Broggi's research has focused on vision-based perception systems for vehicles, including autonomous navigation, advanced driver assistance systems, and intelligent vehicles. His work contributed to several milestones in autonomous vehicle development, from early road experiments in the 1990s to participation in international autonomous driving competitions and large-scale real-world demonstrations.

== Early programming activities ==
Before beginning his academic career in computer vision and autonomous vehicles, Broggi developed software and video games for the ZX Spectrum home computer during the 1980s. Several of his games were commercially released in Italy, including Bug Zum, Red Cap, Alo Bao, Zap-Lap, Hal Ant, and Ini-Rip.

His early ZX Spectrum software activity is also documented in Spectrumpedia, an encyclopedia dedicated to the ZX Spectrum, in its section on Italian software authors.

== Research in computer vision, hardware, and AV ==
Broggi's research activities started in 1991–1994. His group together with the Dipartimento di Elettronica, Politecnico di Torino, Italy, built their own hardware architecture (named PAPRICA, for PArallel PRocessor for Image Checking and Analysis, based on 256 single-bit processing elements working in SIMD fashion) and installed it on board of a mobile laboratory (Mob-Lab) to develop and test some initial concepts in the field of intelligent vehicles.

In 1996, Broggi's group worked to develop a real vehicle prototype (named ARGO, a Lancia Thema passenger car which was equipped with vision sensors, processing systems, and vehicle actuators) and developed the necessary software and hardware that made it able to drive autonomously on standard roads.

Broggi's research group (called VisLab from then on) gathered all their findings in a book, which was then also translated in Chinese.

When Broggi was with the University of Pavia, his research was extended and applied to extreme conditions (automatic driving on snow and ice): in 2001, VisLab led the research effort of providing a vehicle (RAS, Robot Antartico di Superficie) with sensing capabilities so that it was able to automatically follow the vehicle in front.

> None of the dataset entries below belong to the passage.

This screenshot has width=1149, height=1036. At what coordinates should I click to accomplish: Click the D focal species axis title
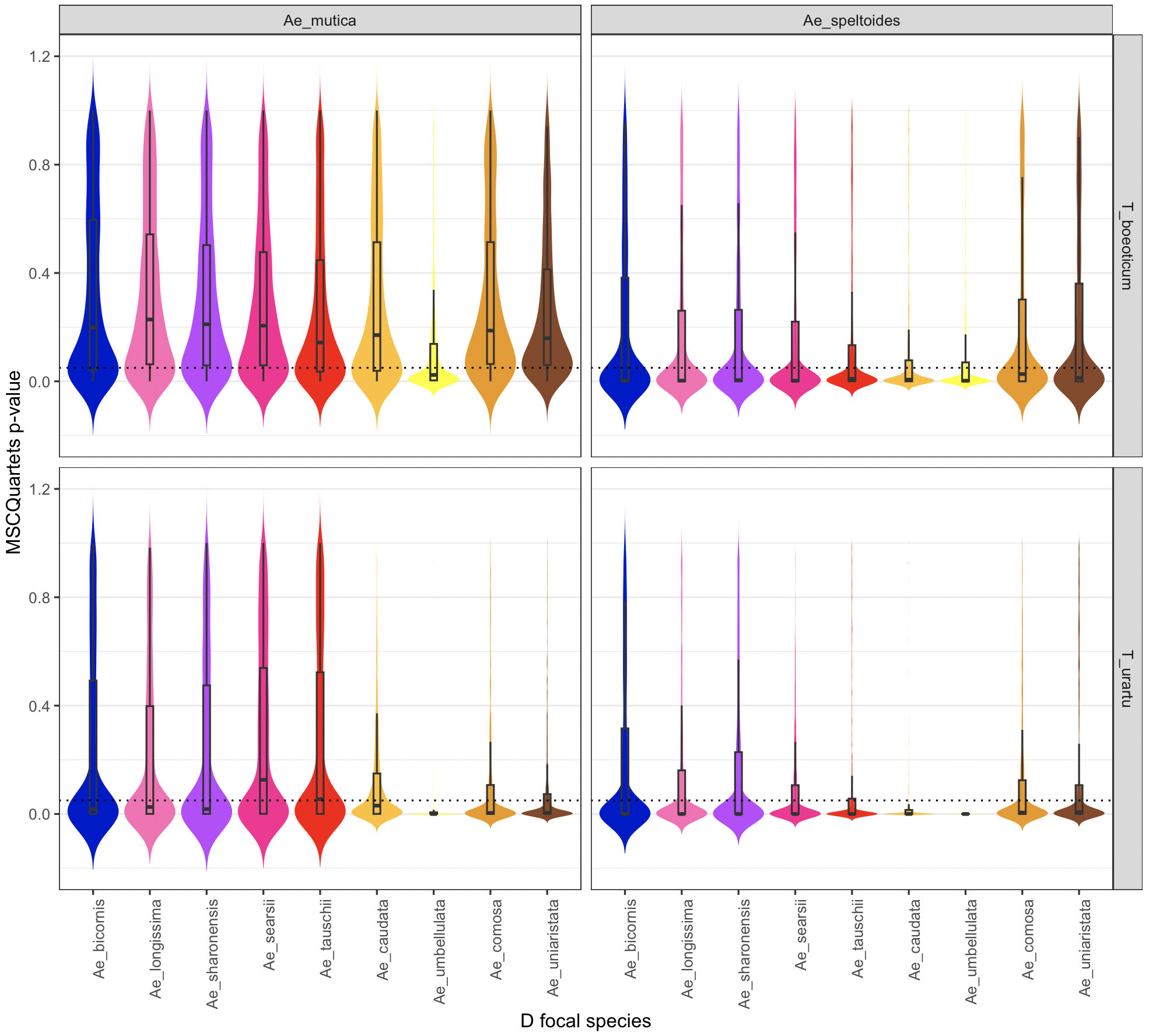585,1021
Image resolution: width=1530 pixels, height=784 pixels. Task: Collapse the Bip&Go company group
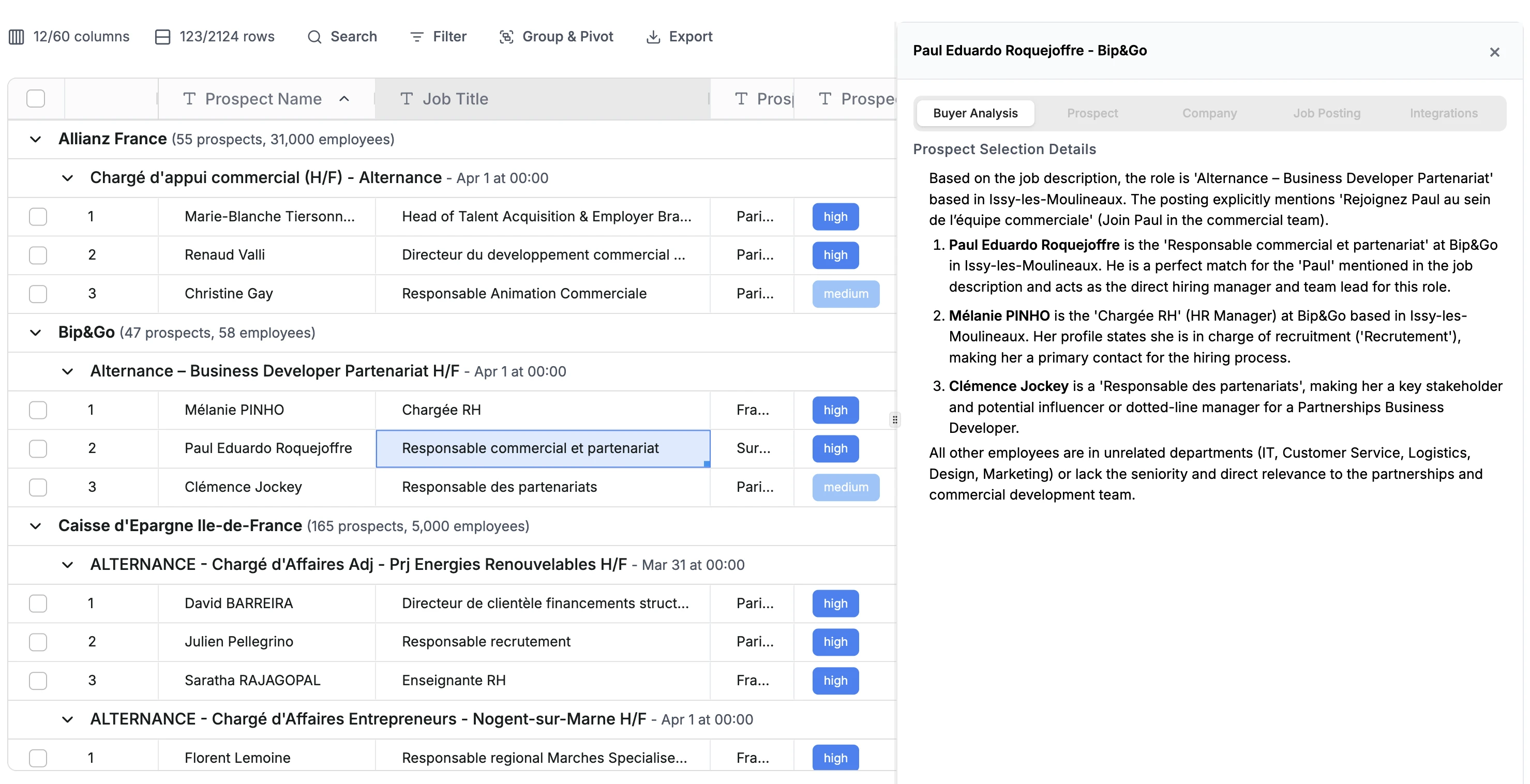point(36,333)
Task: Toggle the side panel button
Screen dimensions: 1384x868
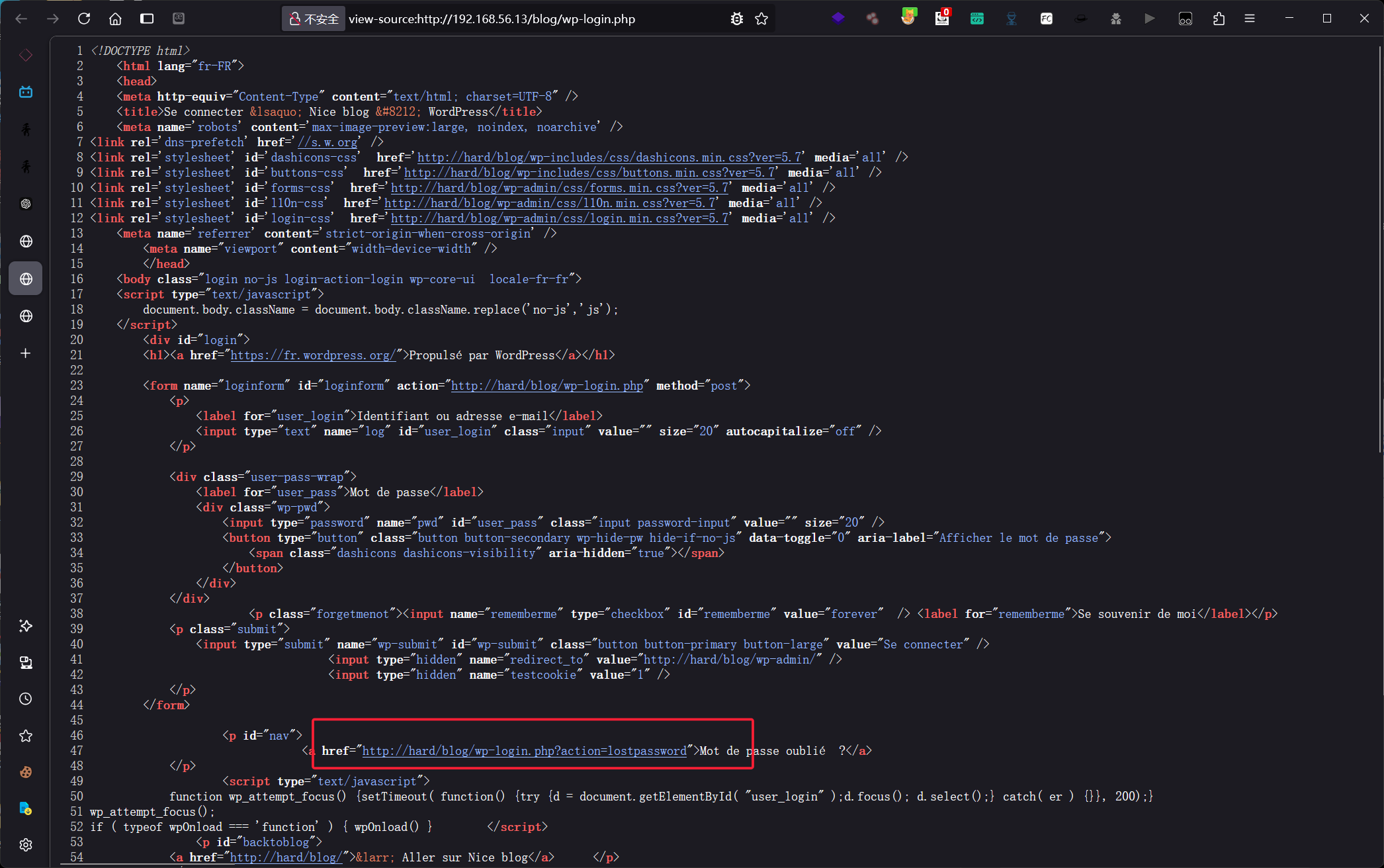Action: tap(147, 19)
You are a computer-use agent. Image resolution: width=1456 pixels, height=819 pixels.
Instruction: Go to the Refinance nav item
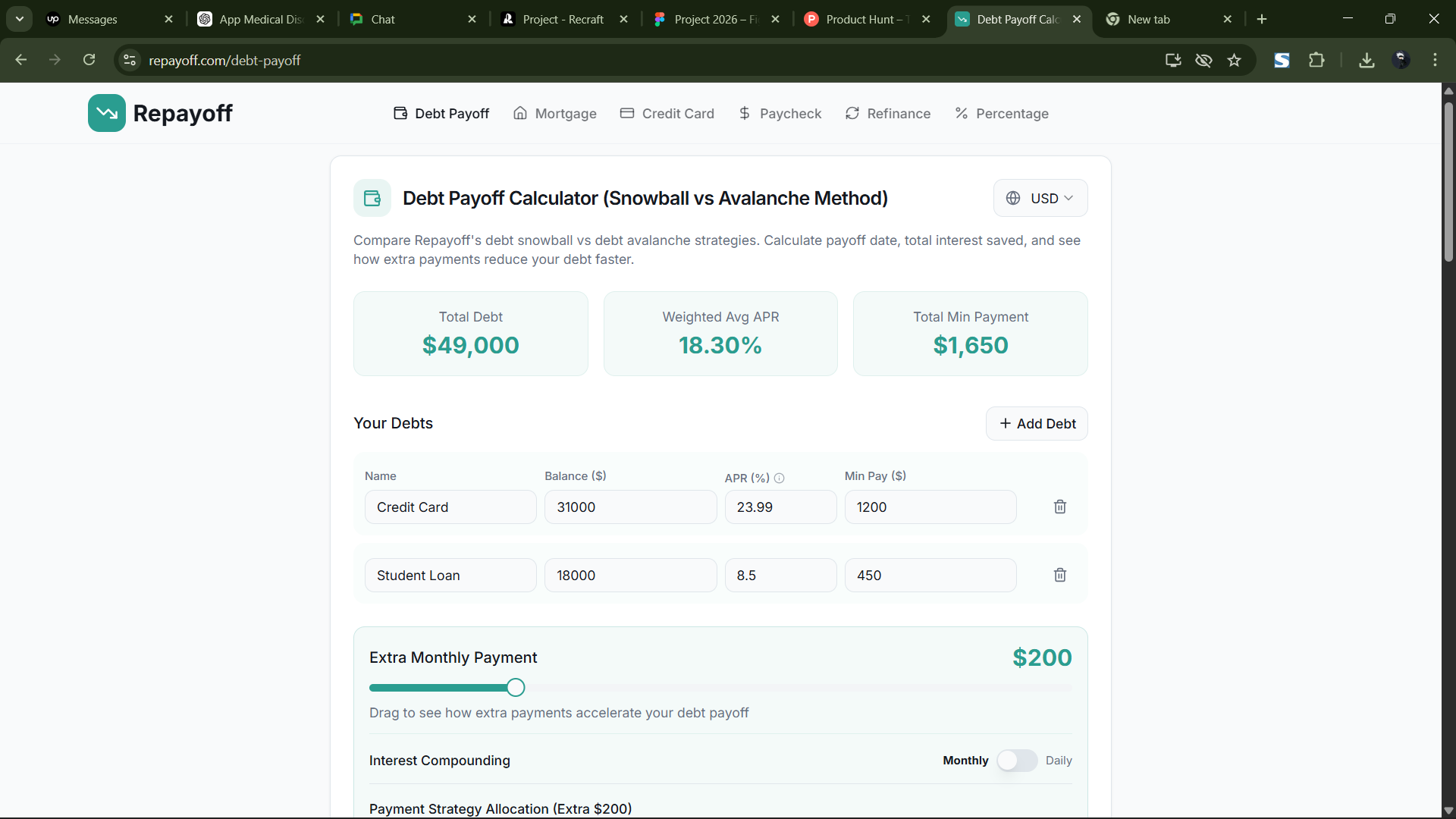[888, 113]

In 2010 Broggi's group embarked on driving 4 vehicles autonomously from Italy to China with no human intervention. This challenge is called VIAC, for VisLab Intercontinental Autonomous Challenge

. Soon after this, Broggi was awarded a second ERC grant (Proof of concept) to industrialize some of the results obtained and successfully tested on the VIAC vehicles.

On July 12, 2013, VisLab tested the BRAiVE vehicle in downtown Parma, negotiating two-way narrow rural roads, pedestrian crossings, traffic lights, artificial bumps, pedestrian areas, and tight roundabouts. The vehicle traveled from Parma University Campus up to Piazza della Pilotta (downtown Parma): a 20 minutes run in a real environment, together with real traffic at 11am on a working day, that required absolutely no human intervention. Part of this test was driven with nobody in the driver seat, for the first time ever on public roads.

== Awards and recognition ==
In 2017, Broggi received the IEEE Medal for Environmental and Safety Technologies, one of the highest recognitions awarded by the Institute of Electrical and Electronics Engineers (IEEE), with the citation: "For leadership in vehicular environmental perception, and for setting worldwide milestones in safe and reliable intelligent vehicles."

In 2018, Popular Mechanics included the US patent US 8,139,109 B2, titled Vision system for an autonomous vehicle, co-invented by Alberto Broggi, Gary Schmiedel, and Christopher K. Yakes, in its list 15 Patents That Changed the World, highlighting patents that had a significant impact on technological development.